Reviewed: April 17, 2011
Released: March 29, 2011
I have to admit, when I first heard about WWE All-Stars, I was a little bit skeptical. I hadn't followed professional wrestling in well over fifteen years. I still had a soft spot in my heart for the WWF of my youth, however, and decided to give the game a shot, based its the high-flying, high-action take on wrestling, and its revival of the superstars of my youth. While the end result might have been a little too simplified and streamlined for its own good, WWE All-Stars still ends up being a compelling ride that manages to capture the energy, drama, and personalities that made me love wrestling.|
Pitting classic wrestlers like Hulk Hogan, the Undertaker, and Andre the Giant against modern titans like Kofi Kingston, Sheamus, and CM Punk, WWE All-Stars eschews more technical, rules-heavy wrestling for a fantasy-like approach. Wrestlers typically pitch each other into the air, or make ten foot vertical leaps before a suplex or piledriver. Combined with the use of iconic moves, and the way the game represents each wrestlers' style, the game ends up being rather exciting and kinetic, even if it is solidly absurd and unrealistic to the bone.
WWE All-Stars breaks its wrestlers into four categories: Brawlers hit heavy, with unblockable strikes and longer chains of hard strikes. Grapplers can combo their moves into devastating strings of slams and suplexes. Acrobats flip off of their opponents, the turnbuckles, and the ropes, managing an aerial assault against opposing wrestlers. Finally, Big Men can tank damage like it's going out of style, charge aerial attacks for later, and launch opponents into the air with a hard hit. Each of these classes is definitely distinct from the others, and each of the wrestlers has their own benefits within the class, to represent their personal style of fighting. The classes are probably WWE All-Stars' biggest triumph.
Matches typically take place until a single pin, though, at least against the computer, knocking out a weakened opponent with a well-timed super-move seems to happen much more often. For players who've worn out the tactical value of one-on-one single-fall matches, the game offers three person, four person, extreme rules, and cage matches. While the three and four player matches are rather exciting, and ramp up the chaos that's the game's strong suit, the extreme rules matches and cage matches each have some pretty significant problems.
The extreme rules match is a bit of a misnomer, since the game's default rules are already rather extreme. During the normal course of play, wrestlers can wander around outside the ring, there are no rope breaks, and any given wrestler is free to take a single chair shot on an opponent with no penalties. All the extreme rules match does is remove this past restriction, and add a few new weapons, which is a bit of a disappointment. The cage match, while operating as advertised, relies on a rather difficult button-mashing mini-game to oppose an opponent's attempts to escape, which can be a bit of a pain when facing the computer and its preternatural mashing capabilities.

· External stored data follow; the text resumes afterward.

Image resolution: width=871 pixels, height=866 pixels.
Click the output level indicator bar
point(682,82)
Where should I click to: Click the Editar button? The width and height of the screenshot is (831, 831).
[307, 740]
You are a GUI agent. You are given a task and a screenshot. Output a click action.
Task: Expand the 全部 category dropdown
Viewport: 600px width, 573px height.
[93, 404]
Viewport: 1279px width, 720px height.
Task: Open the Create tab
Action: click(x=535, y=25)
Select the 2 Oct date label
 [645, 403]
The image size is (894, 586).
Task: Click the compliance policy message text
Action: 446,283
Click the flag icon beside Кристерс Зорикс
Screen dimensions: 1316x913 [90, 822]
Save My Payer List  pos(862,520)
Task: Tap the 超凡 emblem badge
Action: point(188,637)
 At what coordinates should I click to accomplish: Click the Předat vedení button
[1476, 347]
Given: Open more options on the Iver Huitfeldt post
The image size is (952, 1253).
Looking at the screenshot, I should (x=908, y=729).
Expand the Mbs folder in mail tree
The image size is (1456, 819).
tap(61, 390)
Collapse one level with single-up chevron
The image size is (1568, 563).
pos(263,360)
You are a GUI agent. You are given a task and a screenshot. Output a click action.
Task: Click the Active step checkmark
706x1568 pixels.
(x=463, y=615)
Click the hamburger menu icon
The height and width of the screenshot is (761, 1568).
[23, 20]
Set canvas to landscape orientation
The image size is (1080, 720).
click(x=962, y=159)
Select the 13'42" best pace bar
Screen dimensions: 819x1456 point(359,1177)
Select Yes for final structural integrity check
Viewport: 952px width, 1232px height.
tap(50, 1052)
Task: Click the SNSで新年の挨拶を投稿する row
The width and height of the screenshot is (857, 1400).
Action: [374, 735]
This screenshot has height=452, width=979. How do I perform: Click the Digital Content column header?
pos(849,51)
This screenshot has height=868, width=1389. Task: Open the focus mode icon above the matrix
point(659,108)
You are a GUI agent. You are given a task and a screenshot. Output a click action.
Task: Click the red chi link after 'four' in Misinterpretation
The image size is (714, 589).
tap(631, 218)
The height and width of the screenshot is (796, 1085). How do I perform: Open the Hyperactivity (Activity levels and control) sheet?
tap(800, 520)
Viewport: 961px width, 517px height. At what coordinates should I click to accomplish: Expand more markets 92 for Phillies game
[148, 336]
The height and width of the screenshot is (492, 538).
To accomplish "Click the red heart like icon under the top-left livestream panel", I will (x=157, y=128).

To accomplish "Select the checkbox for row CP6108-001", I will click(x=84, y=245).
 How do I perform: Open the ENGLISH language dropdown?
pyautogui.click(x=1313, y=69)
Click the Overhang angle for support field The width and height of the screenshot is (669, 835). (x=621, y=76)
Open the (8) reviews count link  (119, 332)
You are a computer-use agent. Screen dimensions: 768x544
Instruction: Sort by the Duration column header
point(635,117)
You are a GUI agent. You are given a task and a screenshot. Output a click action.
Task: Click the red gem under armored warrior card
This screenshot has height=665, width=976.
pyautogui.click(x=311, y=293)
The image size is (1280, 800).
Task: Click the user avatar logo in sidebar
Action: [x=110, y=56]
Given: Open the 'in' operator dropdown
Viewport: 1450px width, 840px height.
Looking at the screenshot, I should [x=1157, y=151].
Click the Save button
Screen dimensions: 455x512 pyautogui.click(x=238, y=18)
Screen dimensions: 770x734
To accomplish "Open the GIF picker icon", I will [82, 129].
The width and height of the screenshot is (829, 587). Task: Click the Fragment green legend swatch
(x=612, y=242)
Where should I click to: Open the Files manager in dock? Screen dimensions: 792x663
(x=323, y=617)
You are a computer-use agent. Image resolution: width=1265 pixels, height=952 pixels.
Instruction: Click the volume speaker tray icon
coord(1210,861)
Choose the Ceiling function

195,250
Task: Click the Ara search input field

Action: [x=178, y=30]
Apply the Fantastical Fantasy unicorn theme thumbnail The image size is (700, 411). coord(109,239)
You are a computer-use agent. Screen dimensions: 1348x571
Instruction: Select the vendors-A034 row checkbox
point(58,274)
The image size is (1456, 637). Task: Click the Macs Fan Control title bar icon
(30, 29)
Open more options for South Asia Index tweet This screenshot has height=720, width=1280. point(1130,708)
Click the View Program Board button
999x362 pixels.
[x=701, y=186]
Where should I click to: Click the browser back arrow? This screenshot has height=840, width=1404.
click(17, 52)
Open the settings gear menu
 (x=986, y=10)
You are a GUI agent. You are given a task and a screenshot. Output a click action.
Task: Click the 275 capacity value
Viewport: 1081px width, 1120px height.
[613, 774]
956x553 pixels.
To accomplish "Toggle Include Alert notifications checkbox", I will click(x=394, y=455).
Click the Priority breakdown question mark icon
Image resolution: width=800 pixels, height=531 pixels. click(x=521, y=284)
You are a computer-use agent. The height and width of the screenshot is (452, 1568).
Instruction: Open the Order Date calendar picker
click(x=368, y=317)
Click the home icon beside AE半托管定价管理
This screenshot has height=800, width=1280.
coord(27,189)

Beyond the normal exhibitions, however, the game also features two modes that celebrate the history of the WWE. The Path of Champions serves as the game's story mode, where the player fights other wrestlers in various themed matches to secure the right to fight against The Undertaker, Randy Orton, or DX in a championship match. The game's use of promos is right on key with the Undertaker's hearkening back to the 1990s, especially. The other mode, Fantasy Warfare, sets pairs of wrestlers whose personalities or styles complement each other, and prefaces every match with a highlight reel that underscores the historic importance of the match. I hadn't cared much about professional wrestling for a long time, but each of these modes made me pretty damn excited about it again, at least for the time I was playing.
Naturally, the game also includes multiplayer, create-a-wrestler, and all the other bells and whistles that have come to be important in a wrestling game, but perhaps the biggest value that this game provides is that it serves as a sort of museum, a marker of where the WWE's been, and where it is today. There are certainly some weird things around the edges (A skinny grappler picking up Andre the Giant, flipping him into the air, and then suplexing him looks nothing short of incredibly weird, and sometimes attacks will visibly miss but still hit, in what could either be an homage to professional wrestling or a straight-out bug in a clever disguise), but the game as a whole seems like a love letter to the organization's history.
There might not quite be enough to warrant picking up the game if you're not going to be playing with friends, though if you were, it'd probably be a blast. For the solo player interested in the past of the WWE, it's still worth a look, even if it's not quite worth dropping $60 on at the moment.